Upon the conclusion, certain students are singled out for recognition based on their progress in the arts over the last year. Next, the Jiazhang Shifu tells the story of the founder and how he was given cut flowers by some young students. The story says that he admonished them for killing the plants and asks them to respect life by showing him the plants growing in the field. The point being that all life should be preserved and not interrupted before the natural span of time allotted to a living thing. The Jiazhang Shifu then explains that the flower offerings brought that night by the students will be left on the ancestor’s place for 30 days so they can watch them fade and be reminded of the impermanence of life.
Next, the Jiazhang Shifu begins to serve tea to the visiting Shifu and assistants, symbolizing his service to all. After all have their cups filled everyone stands and follows the lead of the Jiazhang Shifu who recites the pledge of the Wuguan and the Daoqiquan lineage. All face forward cup held in both hands. A small sip of tea is taken as they recite the following.
“ I drink the bitter tea of practice. I dedicate myself to attaining the highest skill possible through my hard work and Ruku. I dedicate myself to the study of Daoqiquan and pledge to do my utmost to support the art, its instructors and to follow the principles of Wude (martial virtue). I know that to make progress I must at times eat bitter but this will make me stronger. I seek to develop these four virtues passed down by the masters.” Each student and the instructors recite the four virtues and take a sip of tea as they bow to the four directions led by the Jiazhang Shifu.
The Si-de四德 (four virtues of Daoqiquan Gong Fu Wushu)
Honesty: To my self and others at all times (facing south ancestors place)
Humility: To those above and beneath me in thought words and deeds (facing west)
Patience: I put the needs of others above my own (facing north)
Sincerity: I am afraid only of my lack of sincerity. (facing east)
Turning back to the Gongzhou the Jiazhang Shifu turns to face the students and all drain their cups turning them upside down and say. “My cup is empty I am ready to learn!”
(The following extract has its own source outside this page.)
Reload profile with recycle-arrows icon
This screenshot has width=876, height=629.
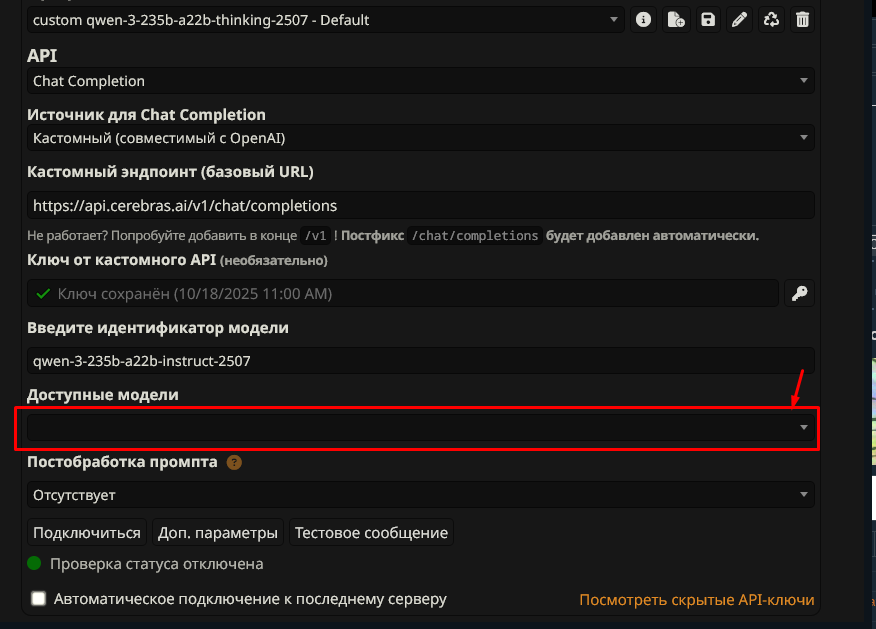tap(771, 19)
As I mentioned this is a unique presentation held and honored within the Li family clan from Sichuan province China passed down for more than 400 years and still kept alive today by Jiazhang Shifu John P. Painter at his Wuguan in Arlington Texas. Each time I experience this moving and elaborate program I come away with a renewed fervor to train even harder and as the late master Jou, Tsung-Hwa used to say “to each day make a little progress!” I think traditions such as this definitely should be preserved as part of our martial heritage. Do you eat bitter?